He obtained leave of absence from Montpellier in 1848 so that he could pursue without interruption his special investigations, and from that year until 1855 he resided in Paris. During that period he established an École de chimie pratique ("School for practical chemistry") for which he had great hopes. However, these hopes were disappointed, and in 1855, after refusing the offer of a chair of chemistry at the new Zürich Polytechnic in 1854, he accepted the professorships of chemistry at the Faculty of Sciences and the École Polytechnique at Strassburg, where he died the following year, having just completed checking the proofs for the final volume of his Traité de chimie organique (4 vols., Paris, 1853–56), his magnum opus.
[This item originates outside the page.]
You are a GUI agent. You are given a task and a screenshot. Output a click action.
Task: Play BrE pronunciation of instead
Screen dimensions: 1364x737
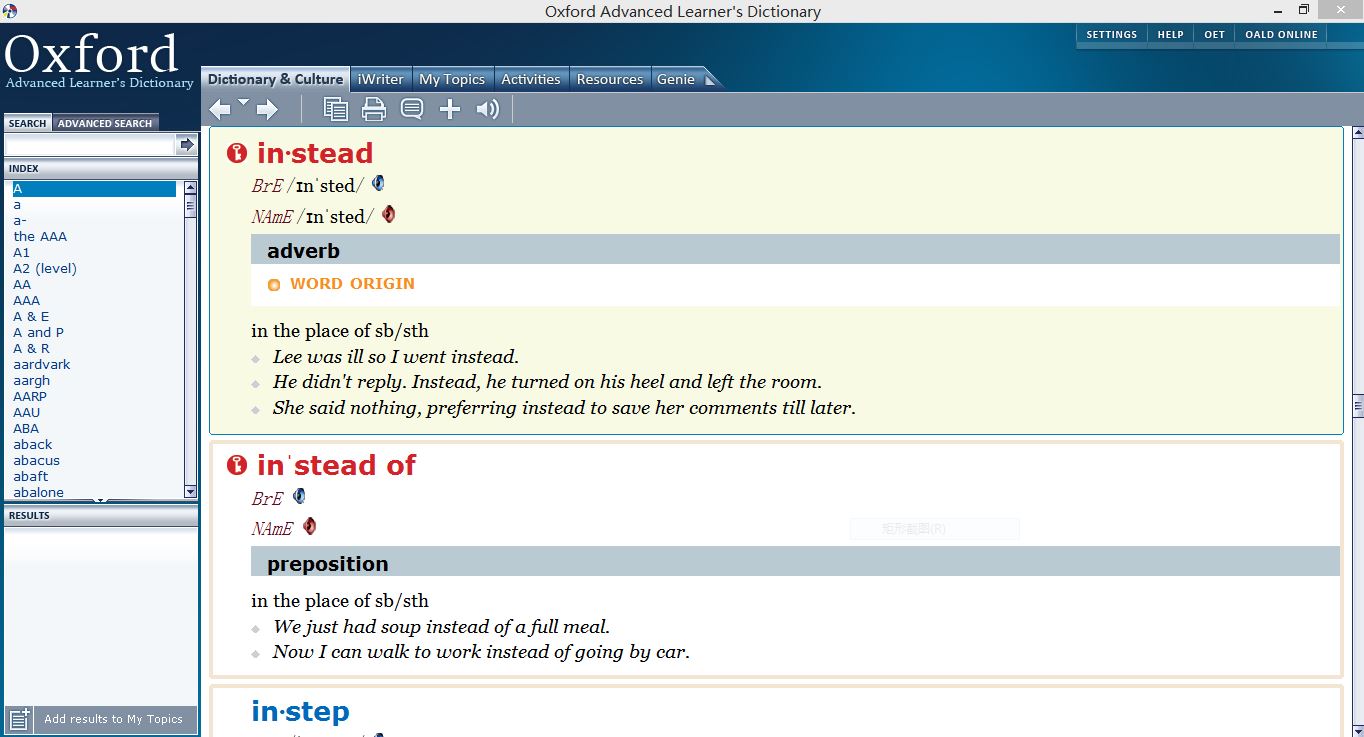[x=378, y=184]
This latter work embodies all his ideas and his discoveries.

==Work==
Gerhardt is known for his work on reforming the notation for chemical formulas (1843–1846). He also worked on acid anhydrides, and synthesized acetylsalicylic acid, albeit in an unstable and impure form.

Gerhardt is usually linked with his contemporary, Auguste Laurent, with whom he shared a strong and influential interest in theories of chemical combination.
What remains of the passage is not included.